В это время дверь распахнулась и Усман в клубах пара, сияющий, довольный паркой, вывалился в предбанник.
12
Филиппова изба глядела на Белужку двумя небольшими окнами в резных голубых наличниках. По фасаду бревенчатого сруба – палисадник, обнесенный тонкими ошкуренными ветловыми жердями. За жидкой оградой две карликовые вишенки в окружении круглолистых мальв – без цветов и даже еще без бутонов. На высоких стрельчатых стеблях огневками зажгутся цветы в разгуле комариного лета, а пока мальвы стройными, чуткими к ветру стайками разбежались по палисаду.
Свежий сруб купил у плотовщиков еще отец Филиппа. Четырехстенка была рублена в приокских лесах из строевого хвойного избняка и на плоту сплавлена в понизовье. Старик Чебуров поставил ее высоко на каменный фундамент, горницей к реке, стряпной половиной во двор.

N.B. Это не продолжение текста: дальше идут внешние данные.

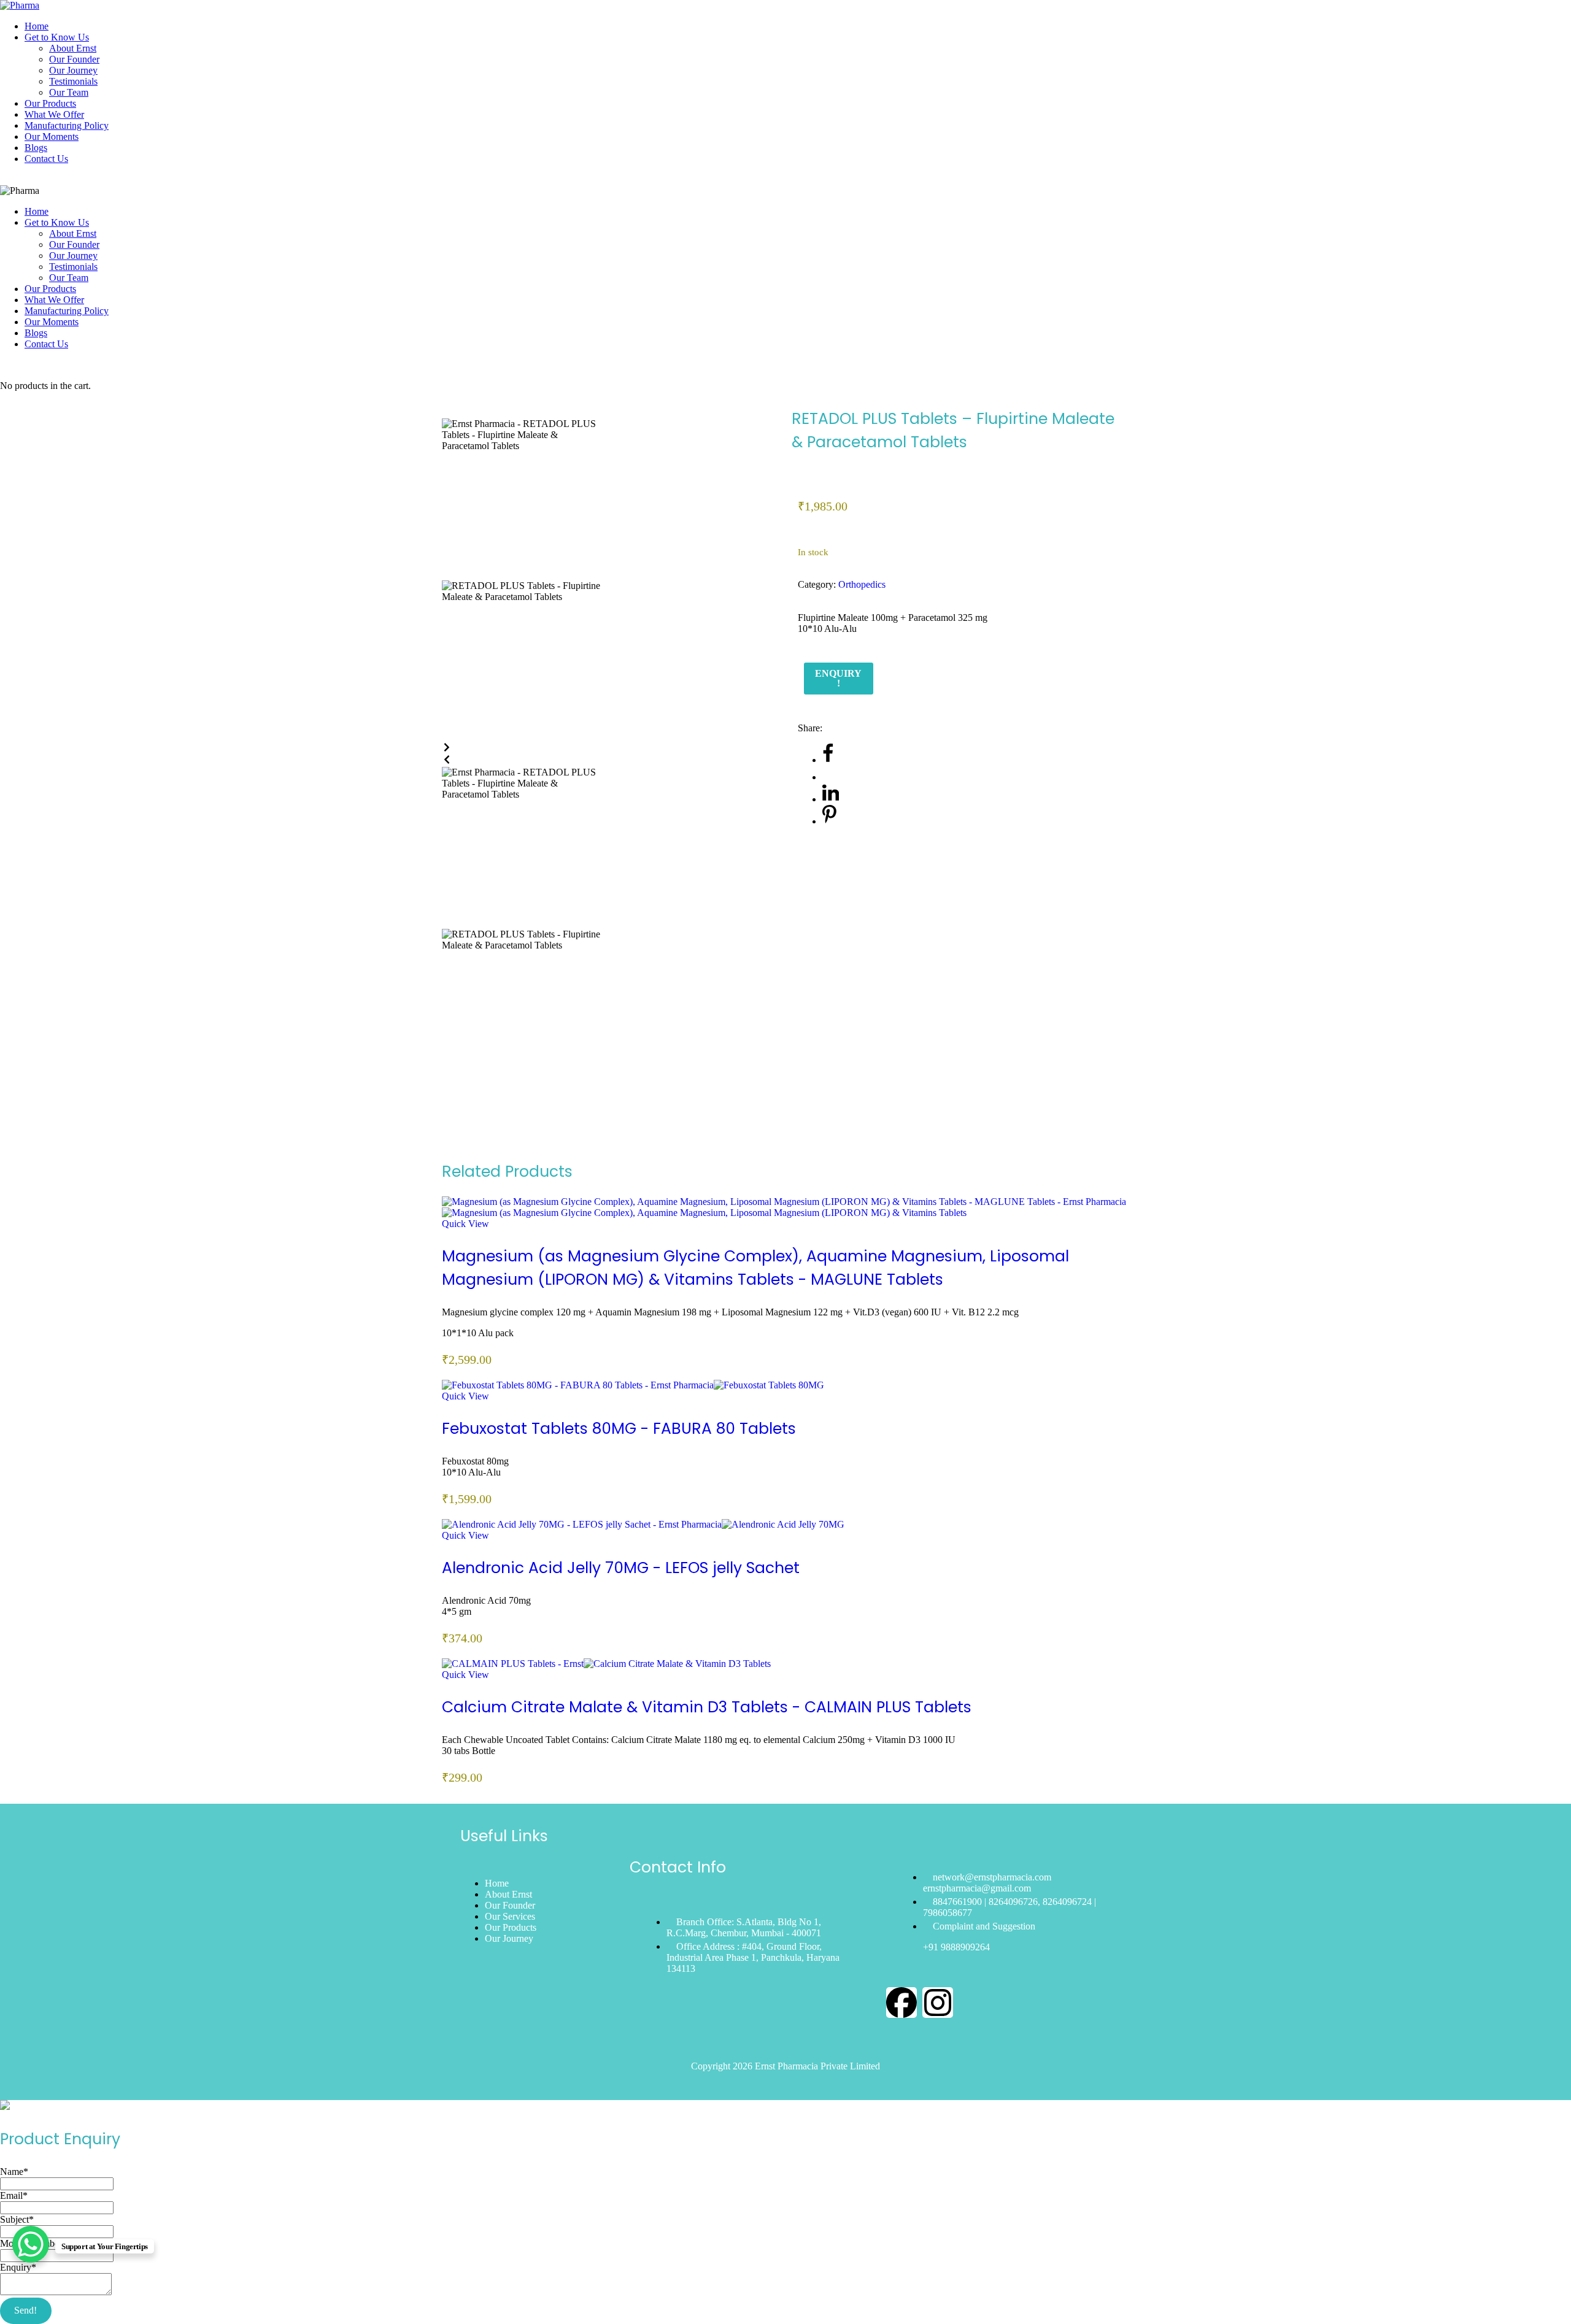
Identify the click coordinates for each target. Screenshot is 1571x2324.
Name (14, 2171)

Филипп, когда вернулся с фронта, нашел избу осиротевшей. Жена оставила десятилетнего сына городской тетке, а сама укатила с проезжим то ли на Урал, то ли в Сибирь. Оконца были наглухо заколочены, двор зарос бурьяном, тесовая крыша прогнила, покоробилась. Филипп поступил на завод разнорабочим. В свободные деньки потихоньку, не спеша, приводил в порядок дом.
Сына к себе не взял, тетка рассоветовала. Мальчонка учился при заводе в ФЗО. Так он и присох к городу.
С той поры Филипп вдовствовал. Особой страстью к женщинам и в молодые-то годы не страдал, а если по-холостяцки иной раз и наведывался к одиноким бабам, так ничего предосудительного в тем не видел. Но жениться зарекся.
Было поначалу труднехонько мужику хлопотать по домашности: варить, стирать, мыть… Однако освоился. Но домой наведывался редко – в баньке помыться или по другим неотложным делам – и подолгу не задерживался.
Вот и сегодня сидел он после баньки на веранде, попивал чаек и нетерпеливо посматривал на часы. И не знал, что в это же самое время к нему спешит Петр.
Странный этот Усман. Когда Петр, не дожидаясь, пока тот облачится в чистое, объяснил про слова в протоколе, про растерзанную белугу, которую днем раньше сдали они, Усман спокойно, будто ничего серьезного не произошло, сказал:
– Он, Аноха. Мы эта давно знал.
– Кто мы?
– Я знал. Жулик Аноха, мошенник.
– А что же молчал?
– Чава скажешь? – лениво отозвался Усман, натягивая брюки.
– Как «чава»! – осерчал Петр и тут же застеснялся своей невоздержанности. Но Усман не обиделся его гневной вспышке.
– Ты Аноху за рука поймал? Чава кричишь?
– Ну так примета есть.
– Какой примет? Нет примет!
– Ну вот же, вот! – Петр сердился и тыкал пальцем в бумагу.
– Протокол есть, белуг нет, давно консервная банка лежит… Какой тебе еще примет!
И только тут до Петра дошел смысл Усмановых слов. А ведь прав он! Белугу давно отправили на завод, разделали. Попробуй доказать, что эту белугу ранее уже сдавали рыбаки на приемку! Не докажешь.
– У Аноха семь балашка, – ворчал тем временем Усман. – Аноха тюрма пойдет, кто дети кормить будет? Дай бумаг! – Усман зло выхватил протокол из рук парня и разорвал на мелкие части.
Петр после этого и совсем растерялся: выходит, делай Аноха что хочешь, а Усман жалеет его.
– Ты же сам кричал на притонке. мол, в тюрьму надо сажать!
– Кричал, верна, – согласился Усман, – Кричать можно, сажать зачем?
– Вот те на! А если он человека убьет, тоже пусть гуляет?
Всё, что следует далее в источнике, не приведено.